Bush has wanted such a program since taking office four years ago. But the idea was sidetracked by the Sept. 11, 2001, terror attacks and then left on the sideline because the White House did not want to tackle such a controversial issue during an election year.

Bush faces a tough fight in Congress. He will have to persuade Republicans that his program does not amount to amnesty (search) for the estimated 8 million to 12 million illegal immigrants, and negotiate with Democrats who want any plan to provide workers a path to legal status.

"I fully understand the politics of immigration reform," Bush said at a news conference. "I mean, I was governor of Texas. Right there on the front lines of border politics."

Bush said creating a program where foreigners who want to work can legally enter the country will take some of the pressure off Border Patrol agents whose jobs have taken on greater importance since the terrorist attacks.

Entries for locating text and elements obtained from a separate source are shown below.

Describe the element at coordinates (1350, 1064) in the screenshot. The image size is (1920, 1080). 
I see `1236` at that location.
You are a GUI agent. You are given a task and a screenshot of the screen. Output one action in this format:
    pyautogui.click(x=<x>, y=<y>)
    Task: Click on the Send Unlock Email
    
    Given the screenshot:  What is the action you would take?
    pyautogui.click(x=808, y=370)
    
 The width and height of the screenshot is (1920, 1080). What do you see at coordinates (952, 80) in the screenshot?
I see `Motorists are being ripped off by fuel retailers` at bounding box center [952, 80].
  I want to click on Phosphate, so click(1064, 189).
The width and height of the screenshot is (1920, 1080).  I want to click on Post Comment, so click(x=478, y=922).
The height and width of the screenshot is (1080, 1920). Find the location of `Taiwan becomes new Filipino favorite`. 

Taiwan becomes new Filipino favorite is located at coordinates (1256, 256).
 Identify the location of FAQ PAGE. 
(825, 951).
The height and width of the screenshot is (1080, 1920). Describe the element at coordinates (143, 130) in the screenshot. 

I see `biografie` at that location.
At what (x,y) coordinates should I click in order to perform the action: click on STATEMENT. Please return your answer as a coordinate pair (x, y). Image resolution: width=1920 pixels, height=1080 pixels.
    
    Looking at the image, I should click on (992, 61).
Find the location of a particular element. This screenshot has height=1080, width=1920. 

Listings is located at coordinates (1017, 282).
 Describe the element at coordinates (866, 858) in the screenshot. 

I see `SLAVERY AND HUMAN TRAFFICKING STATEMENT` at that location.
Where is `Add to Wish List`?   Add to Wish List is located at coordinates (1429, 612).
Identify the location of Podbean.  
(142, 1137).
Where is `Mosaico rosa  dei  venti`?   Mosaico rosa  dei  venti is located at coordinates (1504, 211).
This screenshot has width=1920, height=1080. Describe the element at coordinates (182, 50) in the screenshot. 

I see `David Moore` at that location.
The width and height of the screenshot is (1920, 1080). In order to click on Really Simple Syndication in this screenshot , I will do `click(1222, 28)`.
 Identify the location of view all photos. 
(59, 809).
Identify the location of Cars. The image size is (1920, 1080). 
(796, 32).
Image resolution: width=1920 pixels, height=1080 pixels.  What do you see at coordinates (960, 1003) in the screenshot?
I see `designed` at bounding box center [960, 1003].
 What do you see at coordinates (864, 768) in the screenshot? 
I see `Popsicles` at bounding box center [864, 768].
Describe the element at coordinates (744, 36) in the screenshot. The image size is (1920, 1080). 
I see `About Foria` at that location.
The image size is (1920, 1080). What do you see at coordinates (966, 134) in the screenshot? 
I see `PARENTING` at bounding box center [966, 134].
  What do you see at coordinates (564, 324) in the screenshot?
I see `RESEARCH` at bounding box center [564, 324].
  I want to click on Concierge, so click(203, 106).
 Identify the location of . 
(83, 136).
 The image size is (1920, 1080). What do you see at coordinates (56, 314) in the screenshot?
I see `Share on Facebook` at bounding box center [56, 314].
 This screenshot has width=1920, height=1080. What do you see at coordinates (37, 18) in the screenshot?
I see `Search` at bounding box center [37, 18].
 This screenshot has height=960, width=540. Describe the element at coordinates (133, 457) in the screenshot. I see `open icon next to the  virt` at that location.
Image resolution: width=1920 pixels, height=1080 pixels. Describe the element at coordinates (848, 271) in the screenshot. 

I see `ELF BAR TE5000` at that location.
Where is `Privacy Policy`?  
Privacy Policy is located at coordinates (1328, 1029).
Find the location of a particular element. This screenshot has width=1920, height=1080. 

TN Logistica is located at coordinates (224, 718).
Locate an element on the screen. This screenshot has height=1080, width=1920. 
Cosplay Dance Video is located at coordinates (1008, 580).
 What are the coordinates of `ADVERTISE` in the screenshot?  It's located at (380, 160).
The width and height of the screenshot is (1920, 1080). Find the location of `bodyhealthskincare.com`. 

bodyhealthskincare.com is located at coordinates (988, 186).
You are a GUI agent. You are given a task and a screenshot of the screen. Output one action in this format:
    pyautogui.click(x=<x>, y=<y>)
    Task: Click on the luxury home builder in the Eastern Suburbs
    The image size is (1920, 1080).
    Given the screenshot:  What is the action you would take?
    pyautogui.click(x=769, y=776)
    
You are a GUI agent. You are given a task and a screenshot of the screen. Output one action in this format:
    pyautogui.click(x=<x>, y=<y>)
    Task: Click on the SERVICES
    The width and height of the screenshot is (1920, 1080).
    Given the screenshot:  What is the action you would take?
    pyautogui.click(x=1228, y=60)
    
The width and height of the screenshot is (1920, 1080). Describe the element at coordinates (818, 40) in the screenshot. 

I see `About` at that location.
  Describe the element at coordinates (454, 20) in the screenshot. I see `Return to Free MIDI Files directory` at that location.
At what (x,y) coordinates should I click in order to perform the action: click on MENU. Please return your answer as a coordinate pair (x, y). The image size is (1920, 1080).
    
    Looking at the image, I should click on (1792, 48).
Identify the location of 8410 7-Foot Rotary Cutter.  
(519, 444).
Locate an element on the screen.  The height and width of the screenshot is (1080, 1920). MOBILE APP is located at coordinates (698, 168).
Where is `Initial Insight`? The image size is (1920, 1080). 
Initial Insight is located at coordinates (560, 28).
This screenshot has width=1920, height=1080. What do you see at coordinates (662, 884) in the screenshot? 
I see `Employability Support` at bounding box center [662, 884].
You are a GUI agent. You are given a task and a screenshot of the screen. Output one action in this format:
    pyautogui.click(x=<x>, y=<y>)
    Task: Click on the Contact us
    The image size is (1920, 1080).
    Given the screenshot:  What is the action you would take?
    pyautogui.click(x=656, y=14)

"We want our Border Patrol agents chasing crooks and thieves and drug runners and terrorists, not goodhearted people who are coming here to work," he said.

He also said the program will recognize a reality that foreigners are "doing jobs Americans won't do; take the pressure off of employers so they're not having to rely upon false IDs; cut out the coyotes who are the smugglers of these people."

Bush stressed that he does not favor automatic citizenship for immigrant workers.

"If somebody who is here working wants to be a citizen, they can get in line," he said.

Frank Sharry, executive director of the pro-immigrant National Immigration Forum (search), said he was encouraged by Bush's comments.

"The bottom line is you have a conservative Republican president with political capital standing up and saying, 'I want to fix the system,"' Sherry said. "That is unprecedented and that could set the stage for historic reform."

Mark Krikorian, executive director of the Center for Immigration Studies (search), said Bush's view of the issue is provincial.

"It's kind of embarrassing sometimes when the president keeps claiming he has special insight into immigration because he was governor of Texas and he doesn't. The mantra that immigrants do jobs Americans won't do is widely believed, but is economic gibberish," said Krikorian, whose group advocates for less immigration and tougher enforcement.